The differential comparator output is fed to a multiplier which includes inductor 307 and capacitors 308 and 311 which act with transistor301 to multiply by four the square wave output from differential comparator 260 which converting it to a sine wave. The multiplier receives the output of the differential comparator 260 through coupling capacitor 299 to the base of transistor 301 which is also connected to a bleeder resistor 303 to ground. The emitter of transistor 301 is coupled to the negative power supply termanal 253 through resistor 304 and to a bypass capacitor 305 to ground.
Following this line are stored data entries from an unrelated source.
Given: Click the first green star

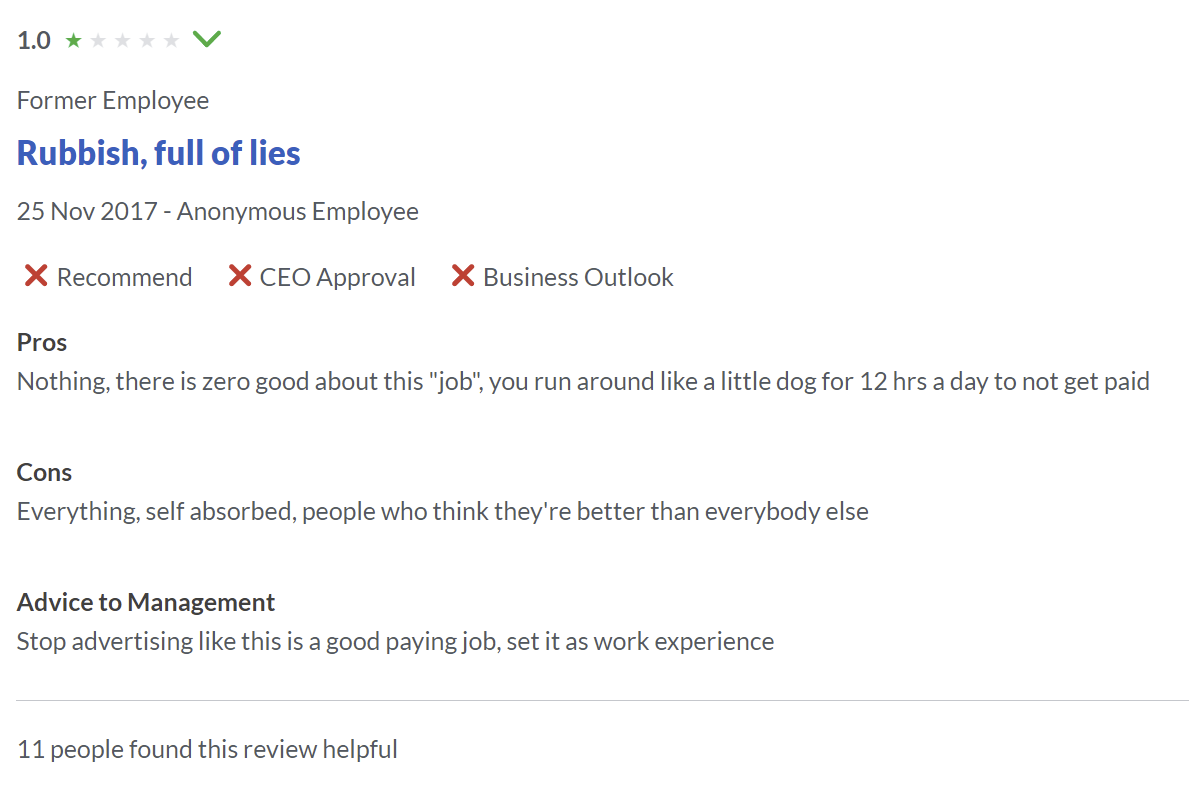Looking at the screenshot, I should (x=74, y=40).
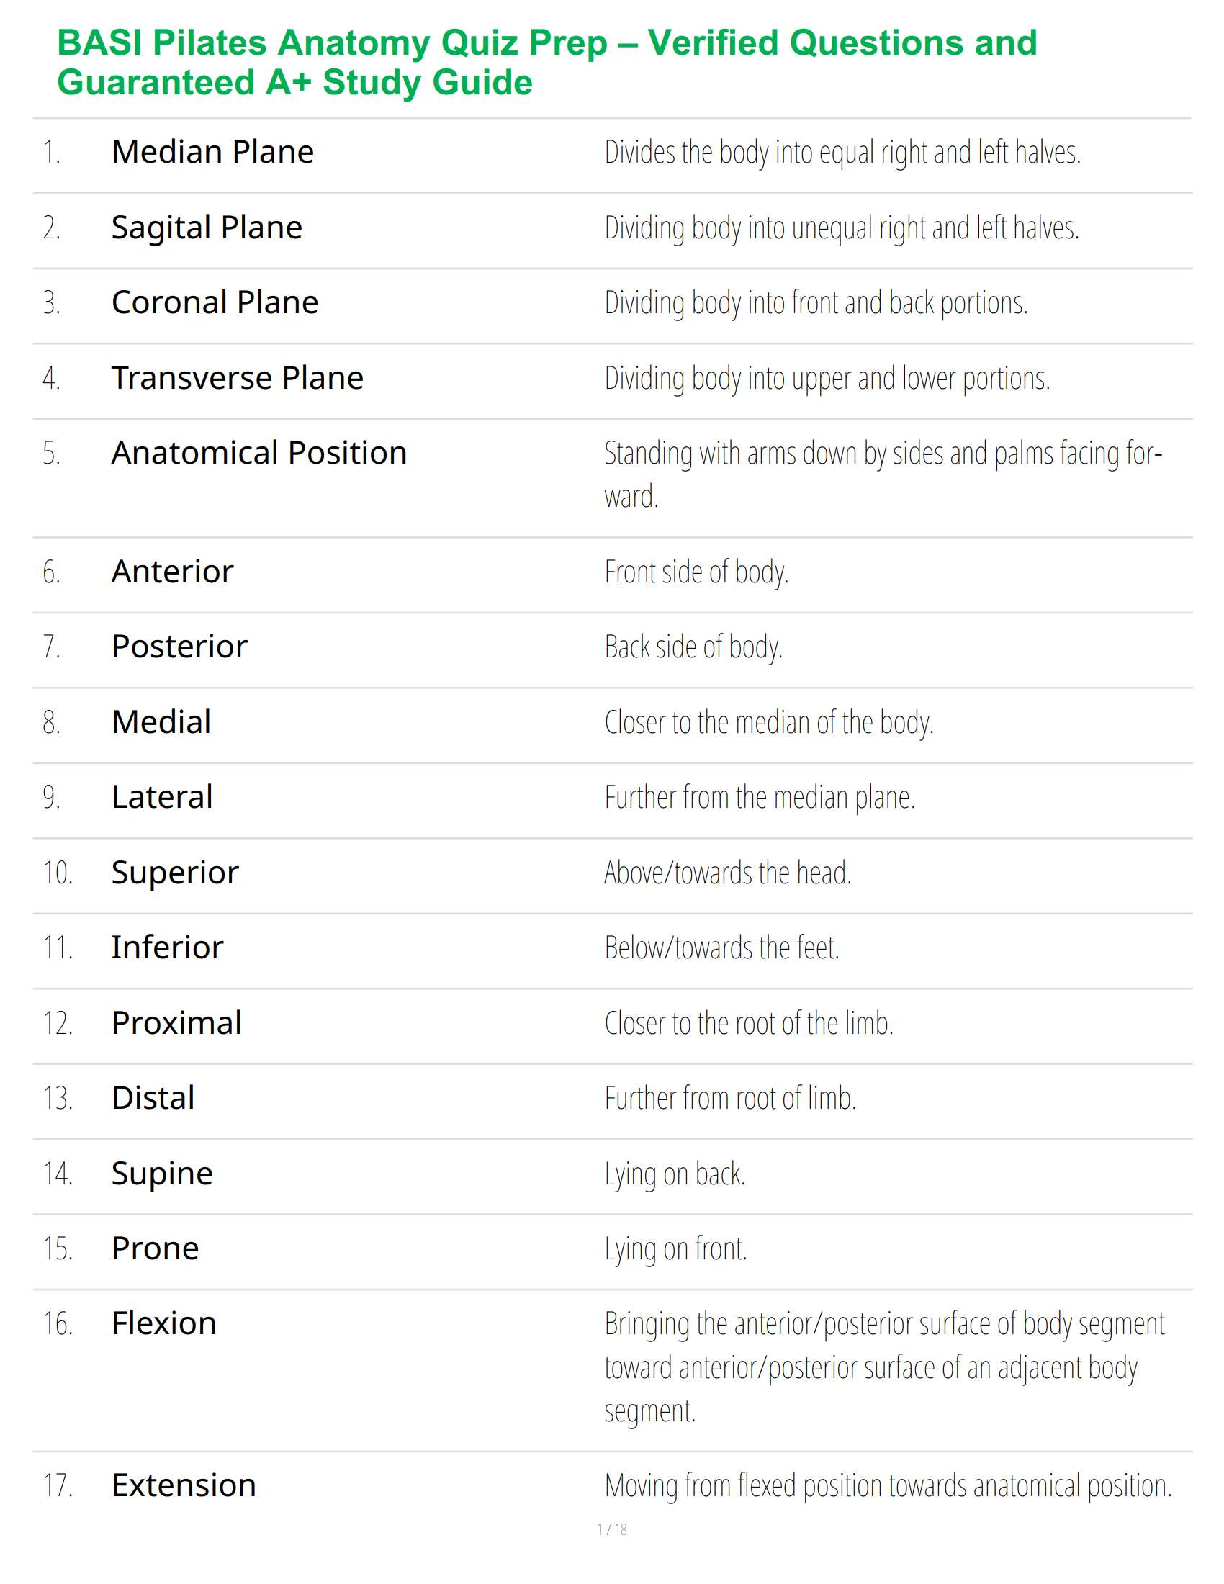Screen dimensions: 1224x1584
Task: Click the Prone term
Action: click(156, 1249)
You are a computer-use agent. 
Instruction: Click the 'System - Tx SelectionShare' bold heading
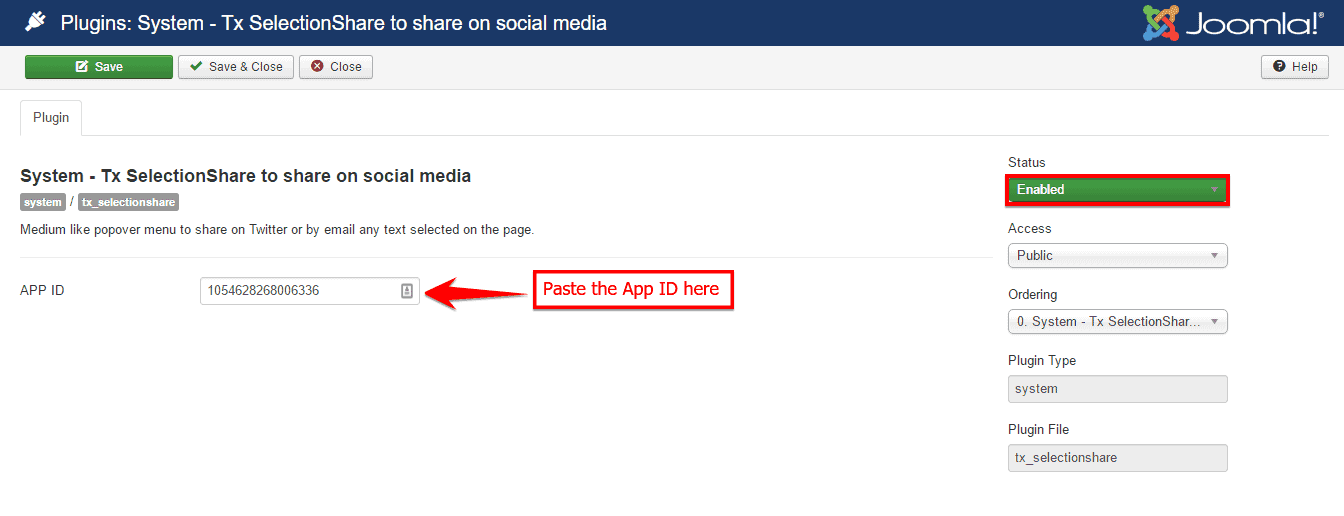click(245, 176)
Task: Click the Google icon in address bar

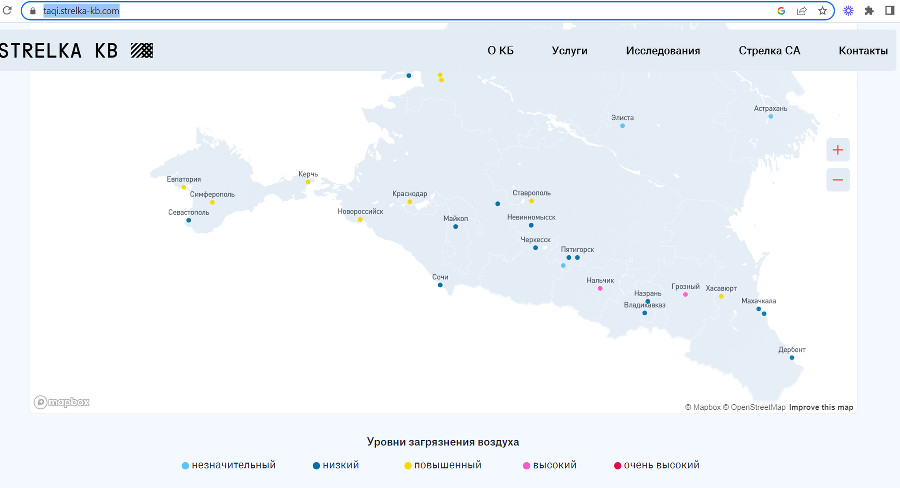Action: [781, 10]
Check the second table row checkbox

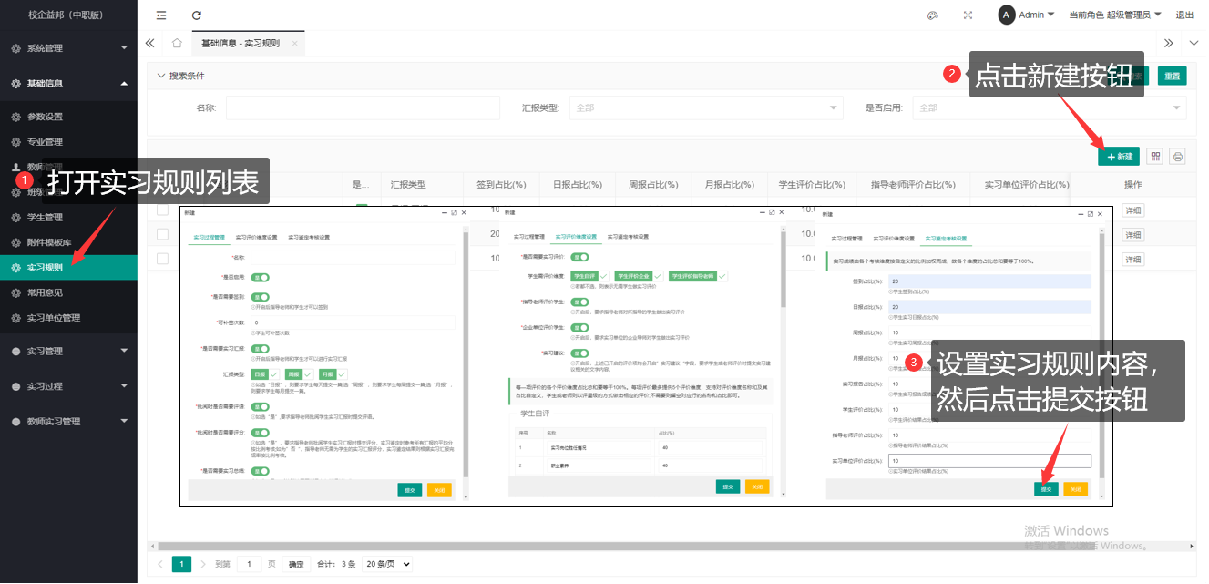(163, 234)
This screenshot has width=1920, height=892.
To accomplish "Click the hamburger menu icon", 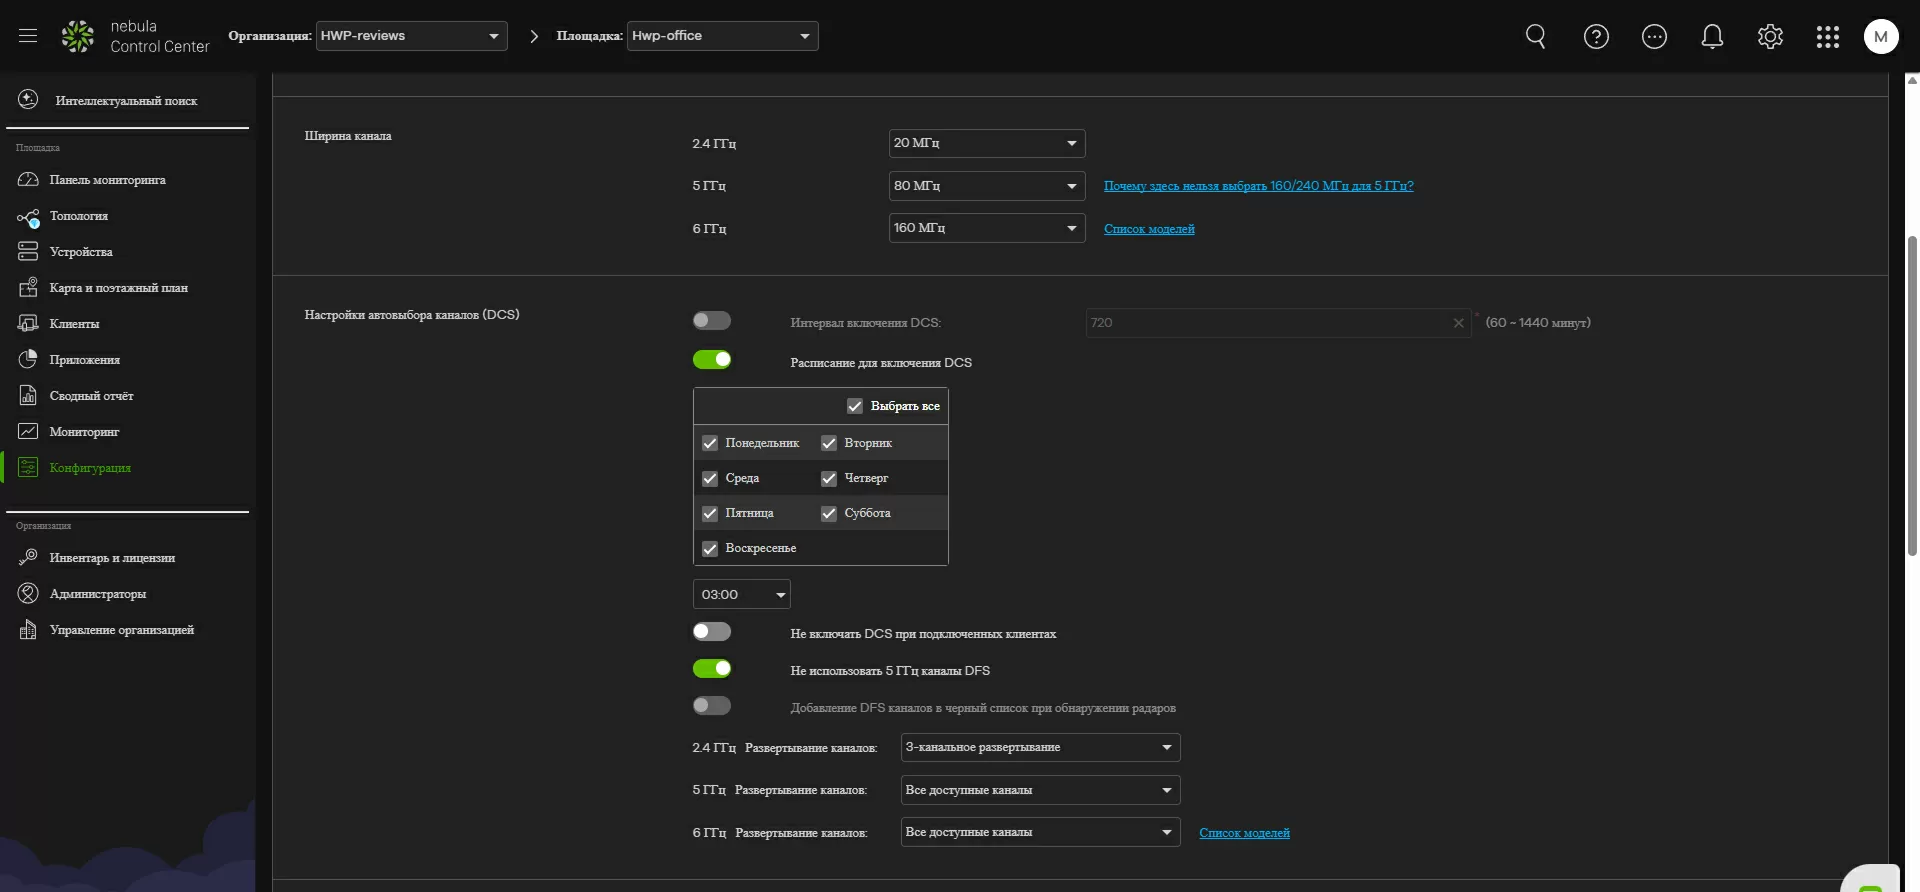I will [28, 36].
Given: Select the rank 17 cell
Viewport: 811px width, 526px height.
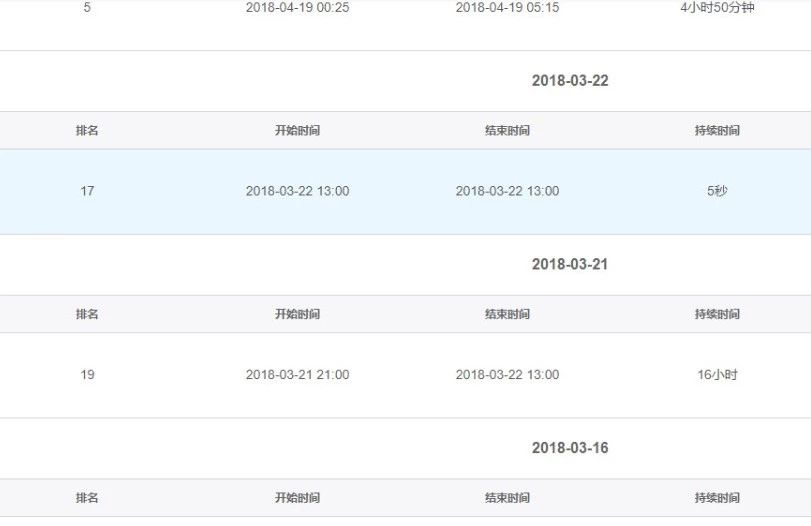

The collector of transistor 301 is coupled to one end of inductor 307 and grounded variable capacitor 308. The opposite end of inductor 307 is coupled to capacitor 311 to ground and to resistor 309 which is connected to the positive power terminal 249. The output of the multiplier transistor 301 is from its collector through a coupling capacitor 306 to positiver terminal of limiter 54. The positive terminal of limiter 54 is also connected to a bleeder resistor 310.

The sine wave output of the multiplier is converted back to square waves by the limiter 54. The limiter 54, which may be another Tl designated SN 52710, receives the multiplier output at its positive terminal; its negative terminal is connected through resistor 313 to ground. Power is supplied the limiter 54 by conductor 315 coupled directly to the positive power supply terminal 249, and through resistor 317 having one end coupled to a bypass capacitor 319 to ground and its other end coupled to resistor 293 having one end connected to the grounded biasing zener diode 297 and its other end to the negative power supply terminal 253. The square wave output of the limiter 54 is fed to the trigger pulse generator 46 for high frequency correction at the phase detector 50.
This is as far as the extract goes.